No período após o 25 de Abril, quando muitas ganadarias portuguesas foram ocupadas no âmbito da Reforma Agrária, a acção de José Tinoca foi determinante para salvar do abate indigno largas centenas de toiros de lide, conseguindo dialogar com as Cooperativas no sentido de autorizarem a lide dos toiros, alugando a bravura, como então se dizia.
Quando o toureio a pé em Portugal começou a perder alguma da sua projecção, José Tinoca passou a integrar algumas quadrilhas de cavaleiros, embora nunca deixasse de actuar ao serviço dos toureiros espanhóis ou mexicanos que actuavam no nosso país, nomeadamente em Santarém, como foram os casos de António Ordoñez, “Chicuelo II”, Miguel Báez “Litri” (pai e filho), Paco Camino e seu filho Rafi Camino, Francisco Rivera “Paquirri”, Diego Puerta, Paco Ojeda, Luís Francisco Esplá, Andrés Vásquez, Pedro Moya “Niño de la Capea”, Ruiz Miguel, José Mari Manzanares, entre outros.
Na última fase da sua trajectória profissional cumpre destacar a dedicação de José Tinoca ao cavaleiro Rui Salvador, cuja quadrilha integrou durante diversas temporadas, sempre em plano de senhorio, transmitindo-lhe os elevados conhecimentos e a experiência que detinha e dispensando-lhe um respeito e uma admiração inabaláveis.
Após a despedida de bandarilheiro profissional, assinalada em Santarém, no memorável dia 11 de Outubro de 1992, ao lado do seu amigo e companheiro de tantas jornadas Manuel Badajoz, José Tinoca ainda exerceu durante alguns anos as funções de Director de Corrida, de que se desincumbiu sempre com elevada competência e muita ponderação. Enquanto a saúde o permitiu, José Tinoca continuou a sua actividade agrícola, onde também evidenciou sempre bastos conhecimentos e dinamismo.

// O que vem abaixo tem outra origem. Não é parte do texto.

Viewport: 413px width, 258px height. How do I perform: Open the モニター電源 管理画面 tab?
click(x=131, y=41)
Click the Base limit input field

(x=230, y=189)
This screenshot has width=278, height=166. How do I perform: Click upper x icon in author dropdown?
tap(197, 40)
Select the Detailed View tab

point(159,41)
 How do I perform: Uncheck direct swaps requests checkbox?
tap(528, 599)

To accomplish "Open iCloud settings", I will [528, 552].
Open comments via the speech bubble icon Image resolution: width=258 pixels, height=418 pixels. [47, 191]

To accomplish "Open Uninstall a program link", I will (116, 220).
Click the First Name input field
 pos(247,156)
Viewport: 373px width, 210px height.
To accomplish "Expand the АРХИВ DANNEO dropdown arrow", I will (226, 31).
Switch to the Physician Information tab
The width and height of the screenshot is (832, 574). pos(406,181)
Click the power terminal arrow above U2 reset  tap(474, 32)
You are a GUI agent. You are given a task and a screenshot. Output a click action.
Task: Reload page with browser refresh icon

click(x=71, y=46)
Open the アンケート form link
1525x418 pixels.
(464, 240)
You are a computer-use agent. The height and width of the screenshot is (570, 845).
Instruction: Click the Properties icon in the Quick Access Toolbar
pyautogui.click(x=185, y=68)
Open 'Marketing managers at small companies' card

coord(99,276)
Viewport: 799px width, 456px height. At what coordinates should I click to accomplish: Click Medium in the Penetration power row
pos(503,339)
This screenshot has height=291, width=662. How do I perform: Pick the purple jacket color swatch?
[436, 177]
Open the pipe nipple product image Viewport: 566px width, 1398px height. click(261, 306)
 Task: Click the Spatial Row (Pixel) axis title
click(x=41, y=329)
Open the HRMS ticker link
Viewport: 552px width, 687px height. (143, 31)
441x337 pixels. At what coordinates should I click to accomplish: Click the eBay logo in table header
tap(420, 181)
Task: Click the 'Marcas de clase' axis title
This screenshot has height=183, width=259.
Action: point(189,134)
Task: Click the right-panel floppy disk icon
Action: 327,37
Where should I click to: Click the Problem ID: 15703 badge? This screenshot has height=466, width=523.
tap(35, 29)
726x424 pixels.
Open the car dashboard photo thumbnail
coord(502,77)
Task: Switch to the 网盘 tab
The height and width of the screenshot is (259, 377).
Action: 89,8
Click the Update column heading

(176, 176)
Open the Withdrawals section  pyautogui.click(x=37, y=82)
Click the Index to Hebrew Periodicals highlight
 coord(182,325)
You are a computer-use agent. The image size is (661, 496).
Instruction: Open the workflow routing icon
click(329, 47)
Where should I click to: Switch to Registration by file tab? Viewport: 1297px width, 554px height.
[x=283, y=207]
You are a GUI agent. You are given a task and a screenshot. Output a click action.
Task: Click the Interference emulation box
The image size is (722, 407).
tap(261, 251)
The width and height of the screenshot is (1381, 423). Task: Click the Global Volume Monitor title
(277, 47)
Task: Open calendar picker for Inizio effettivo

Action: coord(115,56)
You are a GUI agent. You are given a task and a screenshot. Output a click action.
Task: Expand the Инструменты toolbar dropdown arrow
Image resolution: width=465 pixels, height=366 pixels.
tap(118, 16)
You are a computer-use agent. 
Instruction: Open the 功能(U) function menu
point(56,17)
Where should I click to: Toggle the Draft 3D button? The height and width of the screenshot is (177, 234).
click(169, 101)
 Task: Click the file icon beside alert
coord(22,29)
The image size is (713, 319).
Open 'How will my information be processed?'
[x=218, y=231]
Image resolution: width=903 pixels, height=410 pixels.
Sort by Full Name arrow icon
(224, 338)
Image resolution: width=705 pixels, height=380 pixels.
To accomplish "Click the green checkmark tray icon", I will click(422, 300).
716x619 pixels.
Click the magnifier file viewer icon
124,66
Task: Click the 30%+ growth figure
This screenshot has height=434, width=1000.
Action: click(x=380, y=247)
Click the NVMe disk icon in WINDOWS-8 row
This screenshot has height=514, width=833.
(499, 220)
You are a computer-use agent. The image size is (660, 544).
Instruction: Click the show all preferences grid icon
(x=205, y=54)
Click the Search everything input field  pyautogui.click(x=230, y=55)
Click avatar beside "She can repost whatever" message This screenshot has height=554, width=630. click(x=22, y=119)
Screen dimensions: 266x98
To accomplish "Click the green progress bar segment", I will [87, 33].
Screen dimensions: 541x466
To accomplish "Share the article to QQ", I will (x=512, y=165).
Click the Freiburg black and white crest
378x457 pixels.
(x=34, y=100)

Agora, de forma tão inesperada chegou ao fim da sua honrada vida, deixando mais pobres os seus muitos amigos, que sempre tiveram por si um respeito e uma amizade sem limites.
Apresentamos à Família enlutada, em especial aos seus três filhos e netos, a expressão das mais sentidas condolências. Que descanse em Paz!